Friday, August 8, 2014

Indonesian retail consumer trends and opportunity report

Given the vast abundance of retail customers joining the global consumer ranks on a daily basis, retailers are in an excellent position for the foreseeable future. One of the fastest-growing regions in the world of retailers is Southeast Asia, where emerging consumers spell new opportunities for retailers based both inside the country and abroad. Southeast Asia is packed to the brim with potential world retail consumer powers, including Singapore, Thailand and Malaysia.
Yet one of the most powerful and surprising countries to show signs of strong retail consumer growth is Indonesia. Indonesia is an open opportunity to cash in on an emerging market where competition has not yet been turned up to an all-time high.
Want proof? Easy. Here are five trends that demonstrate the potential of the future of the Indonesian consumer market.
#1: Consumer spending is increasing.The first way to understand the power of a particular consumer market is to look at how often the consumers open their wallets. Indonesian consumers appear to be happier and happier to do just that. Indonesian consumer spending has been on the rise since the beginning of 2008 and has grown by nearly 40%. And this spending is not an artificial sign or anomaly; consumer confidence and retail performance are both up during that time, suggesting that the uptick is fundamentally supported and here to stay.  
#2:  Social media use is increasing. 
On both the consumer and business side of the Indonesian social media retail equation, engagement and involvement are on the upswing. Indonesia has the fourth largest Facebook population, matching its placement as the fourth largest overall population, too. Several retailers specific to Indonesia have more than one million Facebook fans and engage with users actively on a daily basis. And 2.4% of the world's Twitter posts come from Jakarta, a staggering percentage of the overall information in the network.
#3: Smartphone use is increasing. 
Smartphone volume in Indonesia has grown by more than 50% in 2012-2013, suggesting that the impressive mobile penetration of the country may have officially translated into smartphone penetration. And given the retail shopping capabilities that come with a smartphone and the ever-increasing number of shoppers showing a preference for engaging, shopping and surfing on their mobile devices, the fast-growing breadth of smartphone usage is becoming an undeniable fact.
But it's not just phone possession that is impressive in the country. The average Indonesian smartphone owner spends more than 4 hours on their mobile device. While much of that time is for texting or live conversation, at least a small sliver - 23 minutes - will go toward using social media.
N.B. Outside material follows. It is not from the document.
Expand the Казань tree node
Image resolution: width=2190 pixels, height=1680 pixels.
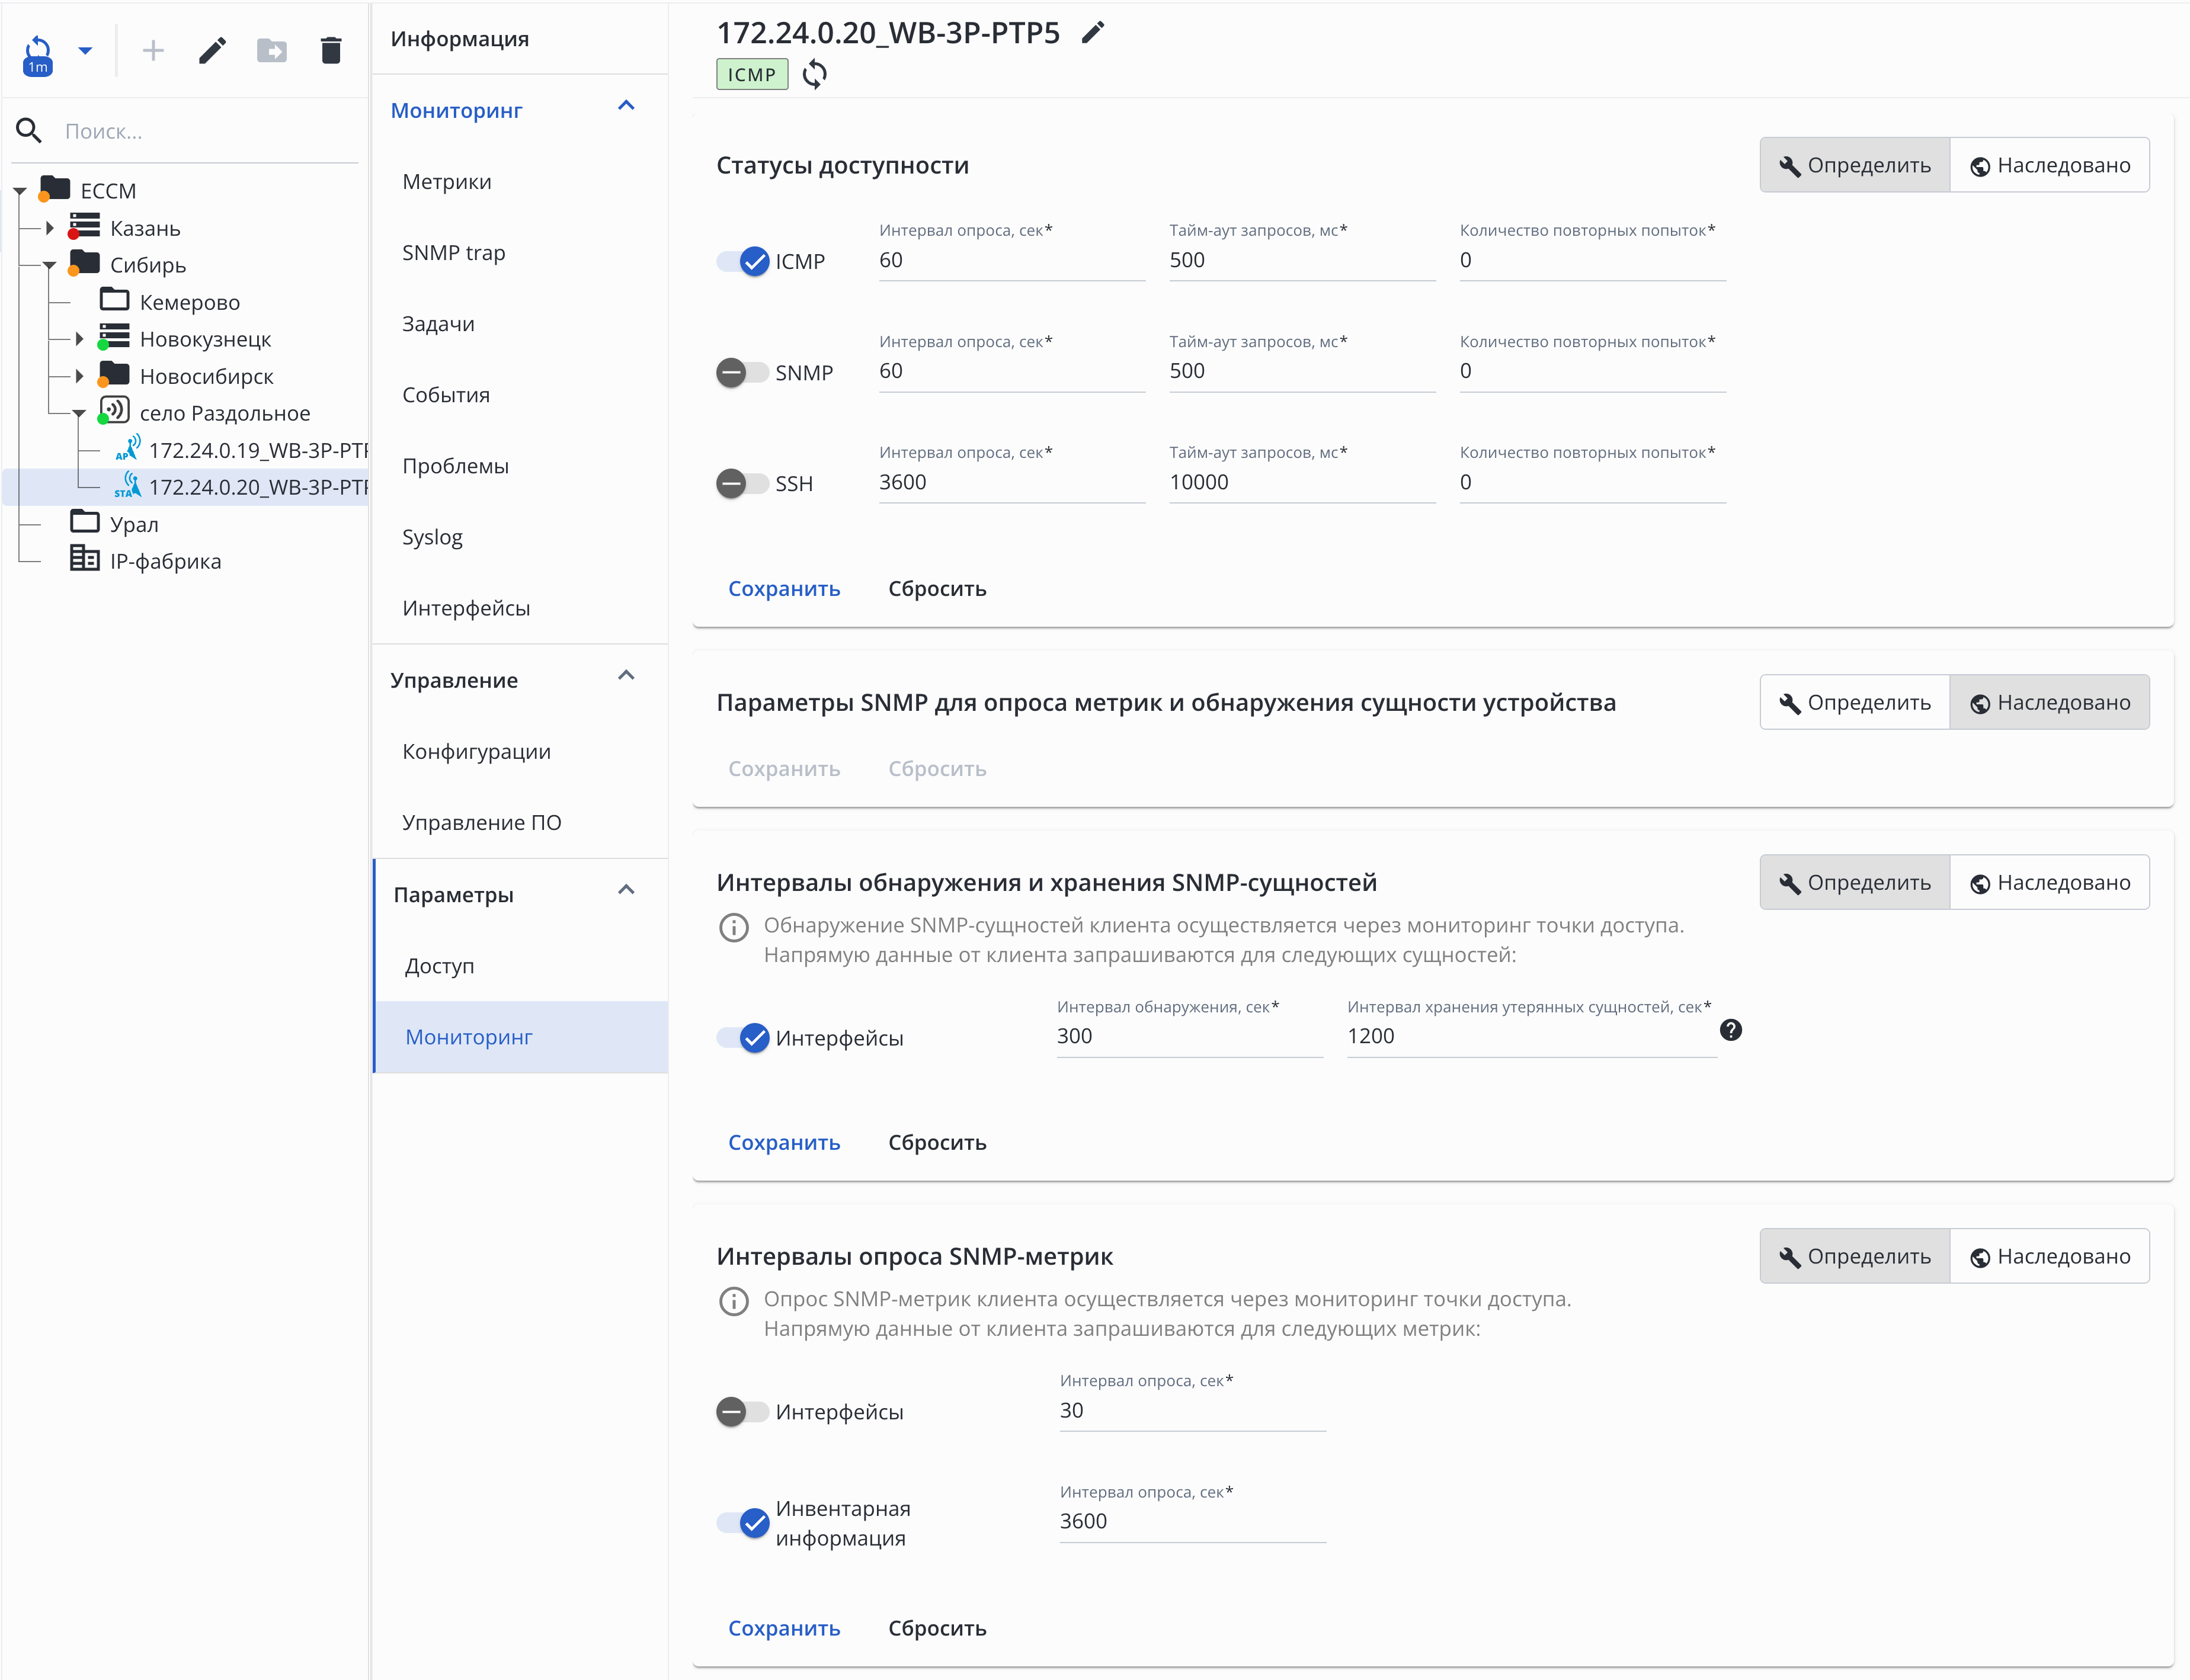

#4: Foreign brands are flooding into the country.
Large department stores from Japan and Thailand have recently made moves into Indonesia to take advantage of the country's growing retail market potential. It's only a matter of time before retailers from other parts of the world decide to get in on the action.

Having said that, now is the best time to capitalize on this trend. Other companies have already provided a solid test tube (proving ground) to demonstrate the power of retail possibilities in the country. The market is ripe for entry, yet open for growth, the perfect storm for retailers to set up shop and play to Indonesian customers.
#5: Indonesia per capita is on the rise. 
While consumer spending is one part of the puzzle when it comes to predicting the future of retail, overall incomes, cash on hand and income growth potential are just as essential. Indonesian per capita is expected to increase by more than 57% over the next few years, signaling a significant move toward a wealthier overall population and stronger middle class in the country. The rise in affluence is a sign of plenty of potential positive societal factors for the country. As for retailers, it means more shoppers and better revenues.
Anant Choubey is responsible for sales and marketing in the APAC region at Capillary Technologies and currently manages the firm's business across South East Asia. His prime focus is to strategize and expand Capillary in burgeoning market in South East Asia. He has donned many hats in Capillary over the years, from operations to client servicing to business development and has been instrumental in setting up Capillary's India business, before moving to Singapore to establish and manage South East Asia market.